The dominant role of Slavdom led, according to such narratives, to the conspiracy raised against it. The Lechians were too powerful, which provoked hostility toward them from all other peoples. A crucial role is played in Slavic conspiracy theories (as in many others) by the Jews, who are alleged to have sought revenge for the destruction by Slavs of the Judaic Khazar state in the tenth century C.E. Plans made by contemporary Jews, alleged to be descended from the Khazars rather than the ancient Hebrews,32 is thought to involve taking the Slavs’ lands away from them and building a second Israel on the territory of contemporary Ukraine.33 This anti-Slavic conspiracy is alleged to have begun no later than the ninth or tenth century, when the Judeo-Christians (in most of these narratives, any distinction between Jews and Christians is considered superfluous) took advantage of the Lechian Empire’s increasing weakness to smash it apart and establish the power of the Pope following a bloody crusade.34 The Slavic civilization was then replaced by the “Western Jewish anti- civilization.”35 Today’s Germans were also involved in the conspiratorial activities directed against the Slavs, for the purpose of obliterating the Slavic past from their territory and creating legitimacy for their very young emerging state.36

The enfeeblement of the Slavs’ might by conspiracies is said to have taken place through the implementation of the principle of “Divide and conquer,” in accordance to which notion internal conflicts are stirred up among Slavic nations, in order that they might fail to unite against their common (real) enemies.37 Moreover, conspiracist narratives postulate a modification of historical memory that made the social order in Slavic nations, deprived of their roots, succumb easily to external Western influences. 38 That belief is based on the low level of awareness of Slavic societies, observed, for example, in contemporary Poland, and manifested in the scant knowledge of the culture of the ancient Slavs or even attempts to deny the existence of certain elements of that culture.39

The description above by no means exhausts the content of Slavic conspiracy-themed historical narratives.
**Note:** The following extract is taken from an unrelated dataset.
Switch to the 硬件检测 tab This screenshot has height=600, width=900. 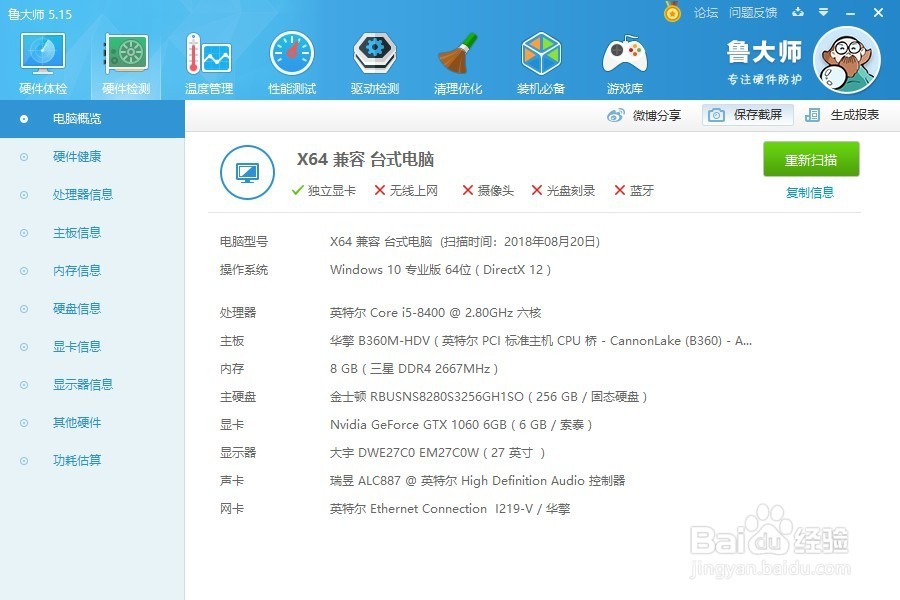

Only the most important and most representative elements of the stories woven by self-taught historians about the history of the Slavs and the foes conspiring against them have been presented. Nevertheless, the examples shown reveal the mentality among those who create such narratives and enable us to perform a psychological analysis of them.

Historical Narratives and the Sense of Slavic Identity

From a psychological point of view, Slavic conspiracy narratives belong to the category of what are called “grand narratives”, a designation that can be applied to “basically any general, meaning-creating interpretation of reality and each system of knowledge – visual, scientific, artistic, ideological, bearing the status of a paradigm and constituting a key to understanding reality.”40 At the same time, grand narratives are closely linked with personal stories relating to the perception of a particular individual.41 A sense of identity, understood in terms of content, representing a subjective, phenomenological equivalent of objective identity,42 in its layered structure creates a space for the construction of the cultural references that shape the structure of the private self.43

A strongly defined sense of ethnic or national identity (a Slavic self) results in considerable importance being ascribed to the role of knowledge about the history of one’s community. The “blanks” that are a part of the natural course of development of scientific knowledge and contrasting or contradictory theories and hypotheses elicit an inner need for closure with regard to historical knowledge and the creation of a coherent narrative for the purpose of obtaining a sense of being in possession of a full range of data on one’s own ethnic past. From a subjectivist perspective, Slavic conspiracy theories (regardless of their historical accuracy) reveal in their meaning the identity structures of their creators, propagators and exponents, or (to generalize somewhat) a substantial portion of the population of those who are Slavic at heart.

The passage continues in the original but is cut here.